Lewis shuddered as he thought of that dreadful night. It was hardly two years ago, and the fearful things he heard then burned into his soul with terrible distinctness. It seemed as if their little cabin was deserted after that, for Tom, and Sam, and Nelly were almost grown up, and the rest were all little ones. The next winter his other sister, Fanny, died; but that wasn't half so sad. She was about twelve years old, and a blithesome, cheerful creature, just as her mother had been. He remembered how his master came to their cabin to comfort them, as he said; but his mother told him plainly that she did not want any such comfort. She wished Nelly was dead too. She wished she had never had any children to grow up and suffer what she had. It was in vain her master tried to soothe her. He talked like a minister, as he was; but she had grown almost raving, and she talked to him as she never dared to do before. She wanted to know why he didn't come to console her when she lost her other children; "three all at once" she said, "and they're ten times worse than dead.
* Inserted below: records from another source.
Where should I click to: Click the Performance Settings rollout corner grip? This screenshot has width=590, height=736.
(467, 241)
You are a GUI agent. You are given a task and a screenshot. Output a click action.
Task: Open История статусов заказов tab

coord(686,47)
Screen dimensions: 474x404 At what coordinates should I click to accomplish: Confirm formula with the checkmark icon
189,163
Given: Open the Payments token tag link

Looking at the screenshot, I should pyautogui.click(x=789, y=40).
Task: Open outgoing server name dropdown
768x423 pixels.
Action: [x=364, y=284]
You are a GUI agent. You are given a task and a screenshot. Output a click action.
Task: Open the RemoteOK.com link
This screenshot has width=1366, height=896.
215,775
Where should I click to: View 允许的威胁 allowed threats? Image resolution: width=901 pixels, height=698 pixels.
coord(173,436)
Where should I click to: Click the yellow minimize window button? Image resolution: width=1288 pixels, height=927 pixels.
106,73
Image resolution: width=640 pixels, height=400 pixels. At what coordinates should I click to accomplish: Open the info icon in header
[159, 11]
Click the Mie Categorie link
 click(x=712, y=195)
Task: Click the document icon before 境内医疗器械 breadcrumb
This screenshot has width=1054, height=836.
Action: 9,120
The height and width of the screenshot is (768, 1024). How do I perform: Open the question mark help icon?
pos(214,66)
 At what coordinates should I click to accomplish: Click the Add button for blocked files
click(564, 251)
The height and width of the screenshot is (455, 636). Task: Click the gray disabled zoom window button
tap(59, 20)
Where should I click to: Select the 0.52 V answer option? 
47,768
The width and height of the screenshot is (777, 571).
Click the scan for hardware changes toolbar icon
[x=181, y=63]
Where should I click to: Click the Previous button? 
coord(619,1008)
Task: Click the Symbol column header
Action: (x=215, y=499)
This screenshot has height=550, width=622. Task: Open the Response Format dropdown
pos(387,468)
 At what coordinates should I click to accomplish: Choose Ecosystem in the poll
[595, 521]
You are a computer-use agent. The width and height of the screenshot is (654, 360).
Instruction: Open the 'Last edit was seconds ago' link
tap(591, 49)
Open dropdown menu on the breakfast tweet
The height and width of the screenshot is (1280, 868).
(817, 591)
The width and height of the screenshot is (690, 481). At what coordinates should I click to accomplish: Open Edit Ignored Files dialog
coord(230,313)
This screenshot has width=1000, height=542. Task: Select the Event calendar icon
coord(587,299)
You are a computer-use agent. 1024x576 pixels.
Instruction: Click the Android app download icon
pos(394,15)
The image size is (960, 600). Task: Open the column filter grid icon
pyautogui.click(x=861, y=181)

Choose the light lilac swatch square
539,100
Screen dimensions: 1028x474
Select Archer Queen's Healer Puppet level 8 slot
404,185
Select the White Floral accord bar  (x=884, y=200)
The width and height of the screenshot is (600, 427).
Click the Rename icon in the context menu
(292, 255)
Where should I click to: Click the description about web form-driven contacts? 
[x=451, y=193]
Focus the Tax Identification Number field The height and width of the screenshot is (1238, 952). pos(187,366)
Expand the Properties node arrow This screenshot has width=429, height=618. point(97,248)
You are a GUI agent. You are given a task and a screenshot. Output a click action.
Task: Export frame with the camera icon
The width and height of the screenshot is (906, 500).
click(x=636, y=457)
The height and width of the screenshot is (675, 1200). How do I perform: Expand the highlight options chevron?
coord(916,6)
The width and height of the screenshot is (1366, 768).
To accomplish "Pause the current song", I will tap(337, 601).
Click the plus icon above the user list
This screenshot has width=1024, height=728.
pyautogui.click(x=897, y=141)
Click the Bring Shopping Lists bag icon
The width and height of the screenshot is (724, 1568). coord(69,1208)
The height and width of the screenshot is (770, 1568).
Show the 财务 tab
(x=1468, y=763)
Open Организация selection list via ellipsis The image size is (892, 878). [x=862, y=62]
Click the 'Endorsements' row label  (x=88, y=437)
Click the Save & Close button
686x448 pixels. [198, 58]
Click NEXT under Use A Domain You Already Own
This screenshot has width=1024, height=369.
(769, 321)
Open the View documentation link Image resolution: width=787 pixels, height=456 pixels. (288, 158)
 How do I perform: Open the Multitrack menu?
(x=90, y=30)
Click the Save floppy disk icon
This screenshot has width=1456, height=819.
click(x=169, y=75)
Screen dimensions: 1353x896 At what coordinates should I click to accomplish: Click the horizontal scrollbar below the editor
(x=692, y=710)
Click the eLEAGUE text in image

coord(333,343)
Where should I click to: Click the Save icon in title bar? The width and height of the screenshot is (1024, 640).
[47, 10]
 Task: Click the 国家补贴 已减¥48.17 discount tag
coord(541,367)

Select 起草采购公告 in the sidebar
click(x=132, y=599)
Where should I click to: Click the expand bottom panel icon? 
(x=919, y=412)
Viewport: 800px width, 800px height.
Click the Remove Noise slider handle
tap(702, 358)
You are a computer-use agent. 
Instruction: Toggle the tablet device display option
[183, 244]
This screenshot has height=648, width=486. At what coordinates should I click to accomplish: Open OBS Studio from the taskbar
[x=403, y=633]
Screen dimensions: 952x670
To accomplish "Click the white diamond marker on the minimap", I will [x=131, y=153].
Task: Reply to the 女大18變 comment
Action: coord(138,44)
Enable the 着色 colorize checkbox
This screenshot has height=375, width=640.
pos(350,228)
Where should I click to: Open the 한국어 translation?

You never consoled me then at all. Religion? Pooh! I don't want none of your religion."
And now she, too, was gone. She had been gone more than a year. It was said that she was hired out to work in another family; but it wasn't so. They only told her that story to get her away from the children peaceably. She was sold quite a distance away to a very bad man, who used her cruelly.
Ned, who was some two years younger than Lewis, and the only brother he had left, was a wild, careless boy, who raced about among the other children, and did not seem to think much about anything. Lewis often wished he could have somebody to talk with, and he wondered if his mother would ever come back again.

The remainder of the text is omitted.